On 58th Street south of Tampa, Fla., where the houses thin out and the land turns to strawberry and tomato fields, lives Gary Berrien, 17, one of ten children of Ezell, a roofer, and Mildred, an organist at the nearby New Progress Missionary Baptist Church. Gary plays the organ for pay on Sunday at three churches in the neighborhood, but he has not found a full-time job since completing the twelfth grade at Hillsborough High School. He wanted to join the Army but decided against it when a recruiter asked for his high school diploma. Gary had to tell him he did not have a diploma because he had failed to pass the Florida functional literacy test, which this year became a requirement for graduating from high school. Gary had not expected that failure; he had received passing grades for twelve straight years in public school.

Gary's mathematics teacher in the ninth grade, Bobby Crihfield, recalls that Gary was "very quiet, a typical poor student who is passed along from grade to grade." Unaware of Gary's musical ability or his skill in carpentry and woodcarving, Crihfield says he has seen many such students who "reach a plateau once they get to the seventh grade, and they just can't learn any more. I think it's just unfair to try to make them graduate from high school."

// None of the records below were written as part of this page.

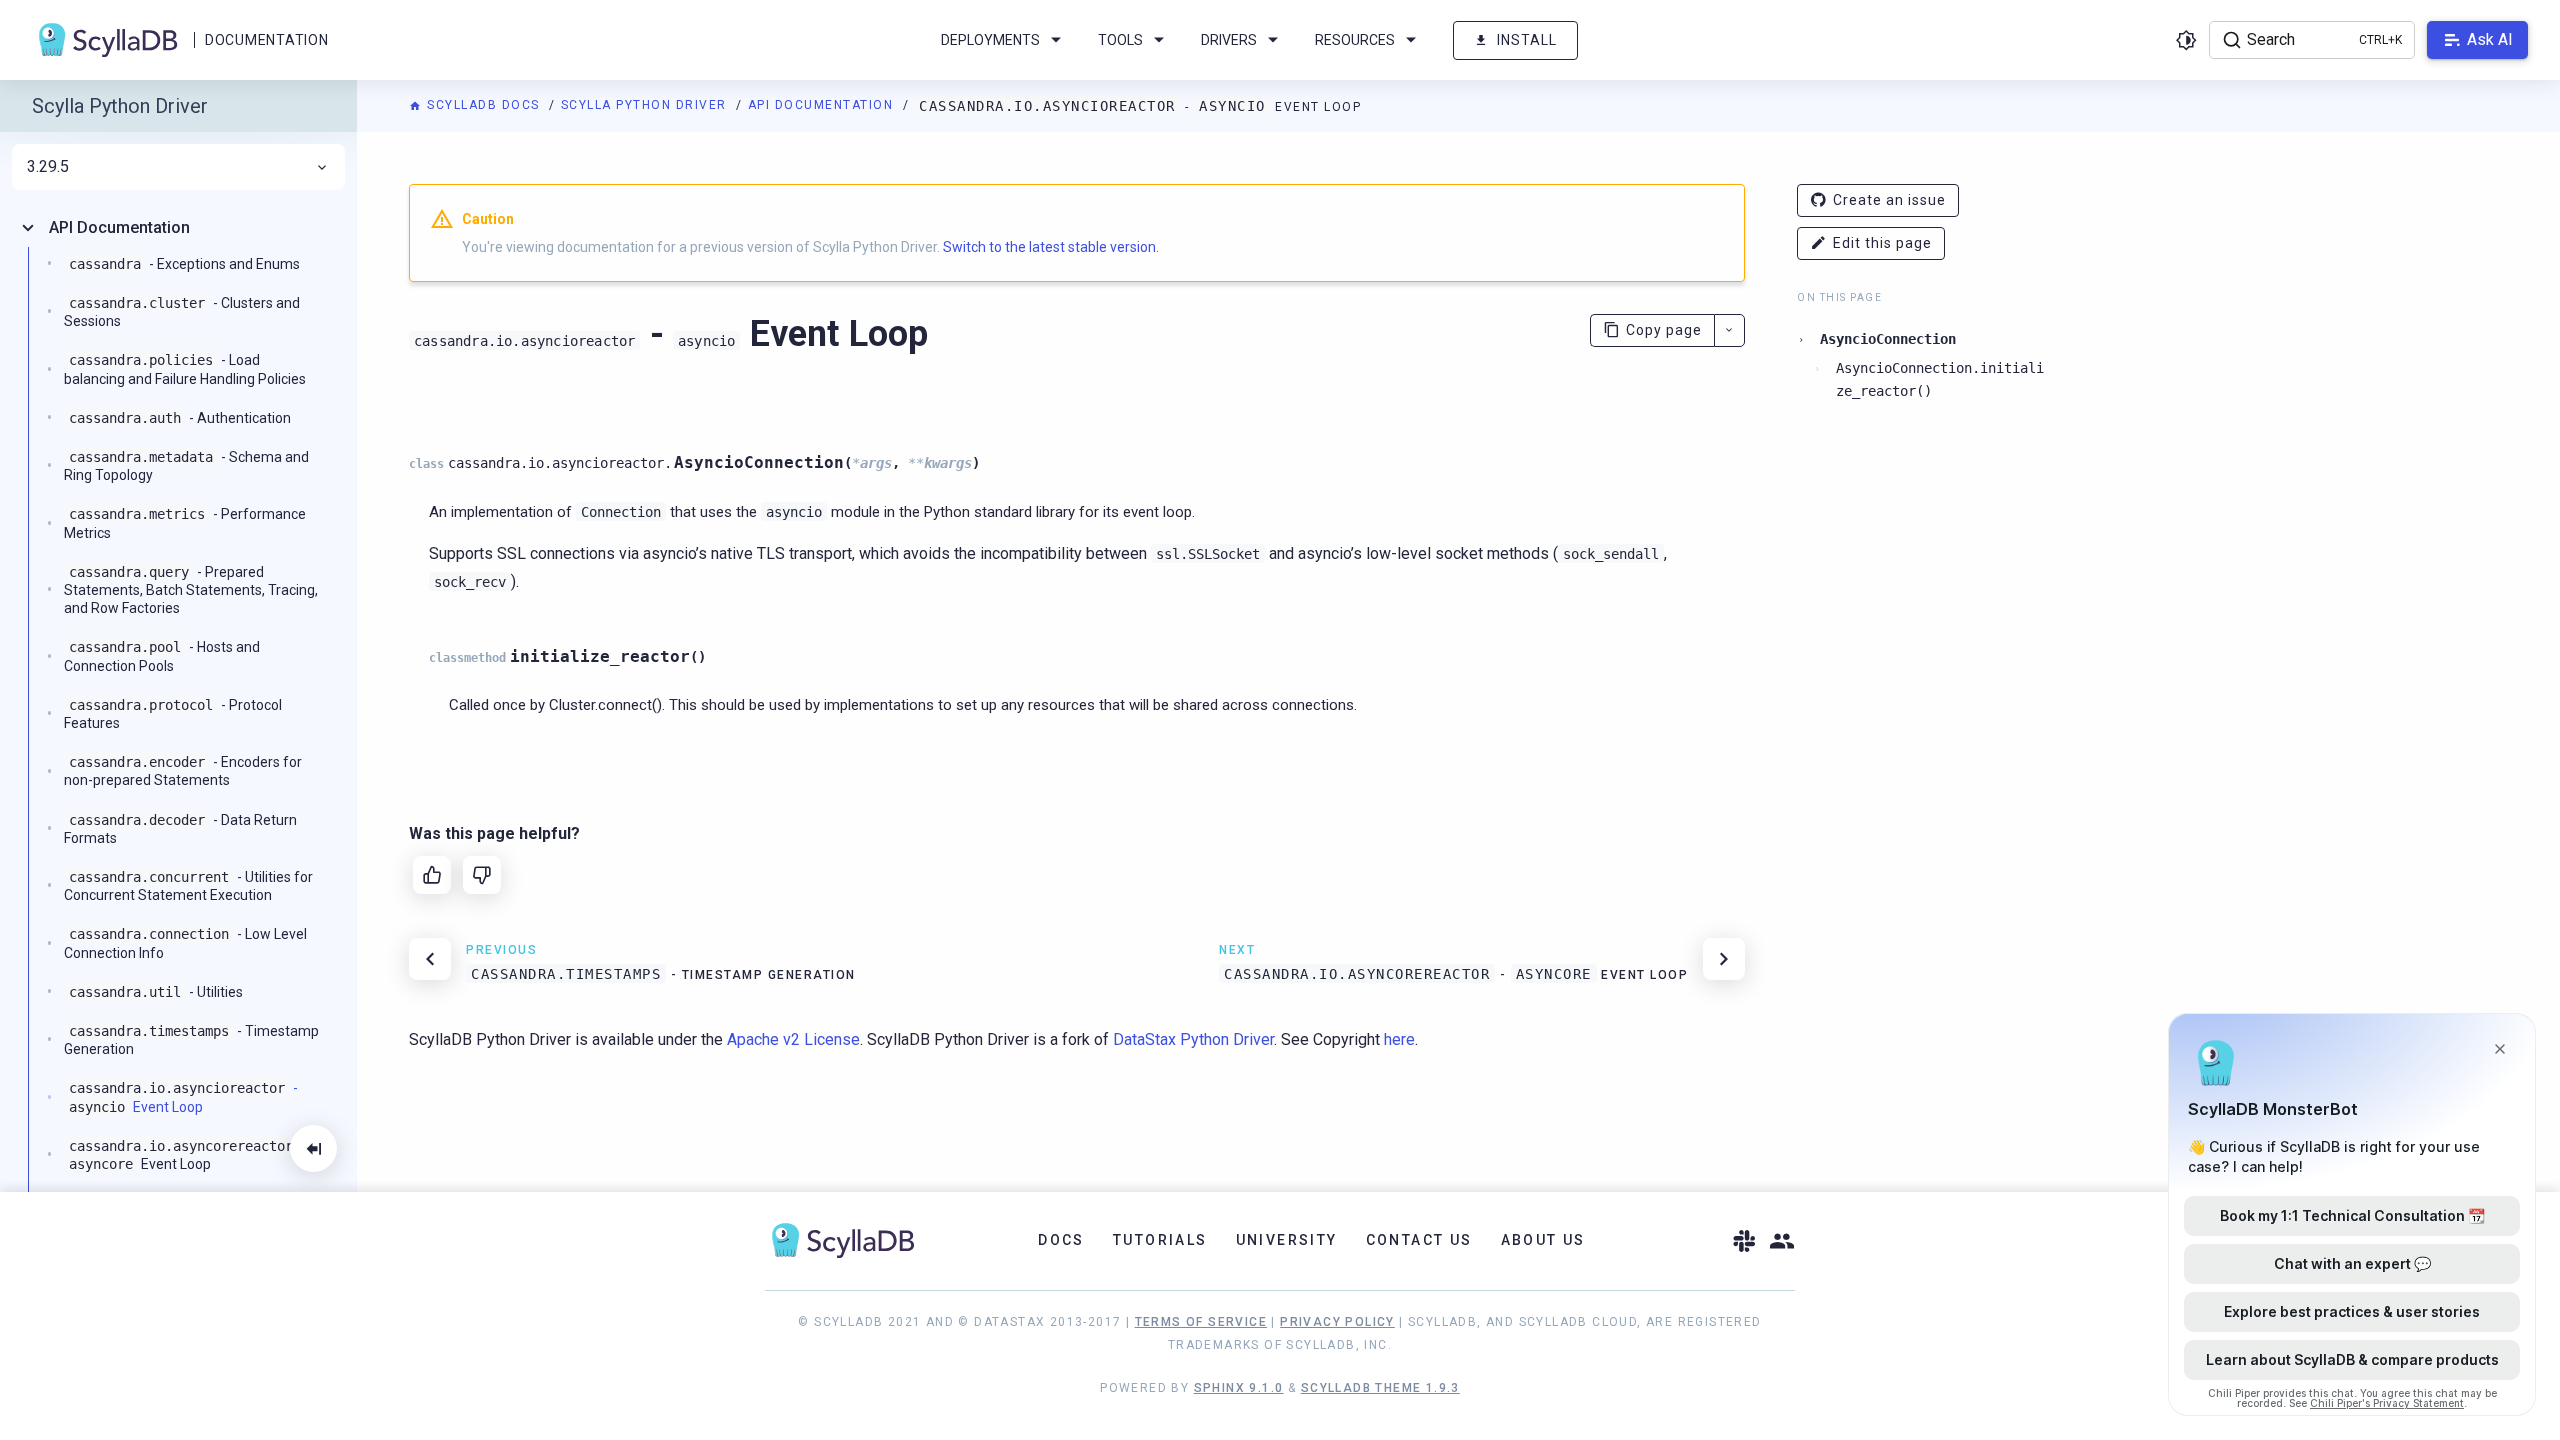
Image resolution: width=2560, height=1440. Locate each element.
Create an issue (1889, 200)
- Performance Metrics (185, 523)
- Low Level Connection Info (185, 943)
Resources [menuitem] (1355, 40)
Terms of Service (1201, 1322)
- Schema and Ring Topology (186, 466)
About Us (1543, 1240)
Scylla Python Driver (646, 105)
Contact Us (1419, 1240)
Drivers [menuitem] (1229, 40)
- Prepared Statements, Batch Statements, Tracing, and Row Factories (191, 590)
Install (1527, 40)
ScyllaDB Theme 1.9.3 (1380, 1388)
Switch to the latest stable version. (1051, 247)
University (1287, 1240)
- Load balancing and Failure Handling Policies (185, 369)
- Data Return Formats (180, 829)
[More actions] (1729, 330)
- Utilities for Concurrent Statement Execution (188, 886)
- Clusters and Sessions (182, 312)
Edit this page (1882, 243)
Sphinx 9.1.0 (1239, 1388)
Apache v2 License (793, 1039)
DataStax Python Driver (1193, 1039)
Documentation (266, 40)
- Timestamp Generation (191, 1040)
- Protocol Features (173, 714)
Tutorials (1160, 1240)
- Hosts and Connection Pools (162, 656)
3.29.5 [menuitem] (48, 167)
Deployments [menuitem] (990, 40)
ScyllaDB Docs (483, 105)
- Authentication (180, 418)
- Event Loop (183, 1097)
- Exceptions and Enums (184, 264)
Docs (1061, 1240)
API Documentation (823, 105)
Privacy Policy (1337, 1322)
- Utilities (156, 992)
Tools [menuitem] (1120, 40)
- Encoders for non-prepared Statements (183, 771)
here (1399, 1039)
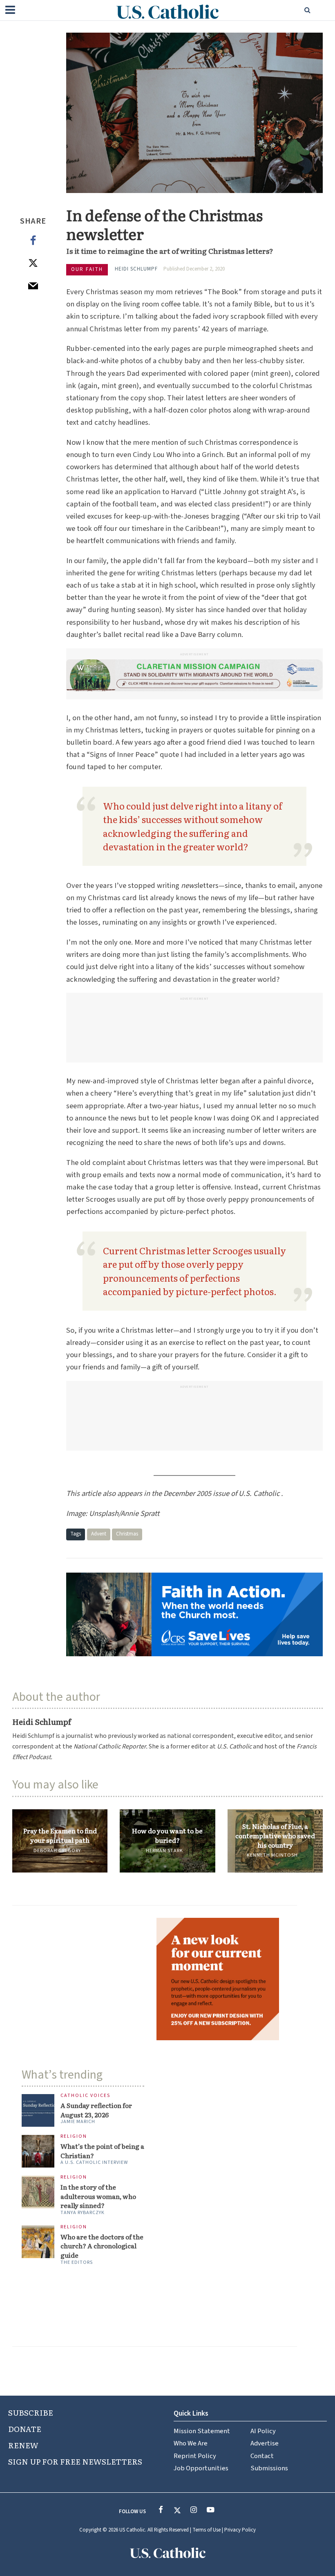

But Gary's parents, who say they never received a call or letter about his schoolwork from any of Gary's teachers, see things differently. Says his father: "If he's slow in learning, then I think you should hold him back. Even my little ones--if I don't discipline them early, then I'm going to have problems later. Have they ever asked themselves how a teacher could give a student a passing grade for each of the years he went to school, and then he gets to the eleventh grade and they tell him he's functionally illiterate because he can't pass this test?"

This month Florida Federal District Judge George Carr ordered that a diploma be awarded to Gary, and to others among the 3,445 blacks and 1,342 whites who flunked the literacy test after three tries but were otherwise eligible for graduation. In the first federal court ruling on the new wave of minimal competency graduation requirements, which have been adopted in various forms by 17 states, Judge Carr upheld the graduation requirements in general, but ruled that the Florida program was imposed too hastily. Florida's mandatory literacy test was announced in 1977, while this year's seniors were sophomores. Carr said students should have been told that graduation depended on functional literacy skills "at the time of instruction," well before their sophomore year. Florida, he ordered, could require a passing grade on the test beginning in the 1982-83 school year.

In addition, the judge held that the test discriminated against blacks, most of whom attended segregated schools in Florida as recently as 1971. At first, 77% of blacks failed the literacy test, compared with 24% of whites; after remedial instruction and two more tries, 20% of blacks and 2% of whites still had not passed. "The vestiges of the inferior elementary education [blacks] received still are present and affect their performance," said Carr.

Carr's decision strengthens competency testing in most states, but it also warns that too hasty an imposition of these graduation requirements can discriminate against past victims of segregation. North Carolina gave students three years' notice when its 1980 target date for competency testing was announced in 1977, a schedule almost as short as Florida's. However, North Carolina officials, who will allow students at least five tries at an acceptable score, say that a greater percentage of pupils, black and white, have already passed the state tests.

Eventually, competency testing may improve the lot of the nation's slow learners. For the present, Judge Carr's postponement comes as a great relief to students like Gary Berrien, caught in an awkward transitional period. In Tampa, after the decision was announced, Ezell Berrien, who testified in the case, said: "We're very happy about the ruling. I'm not against testing. I just think it should be done fairly."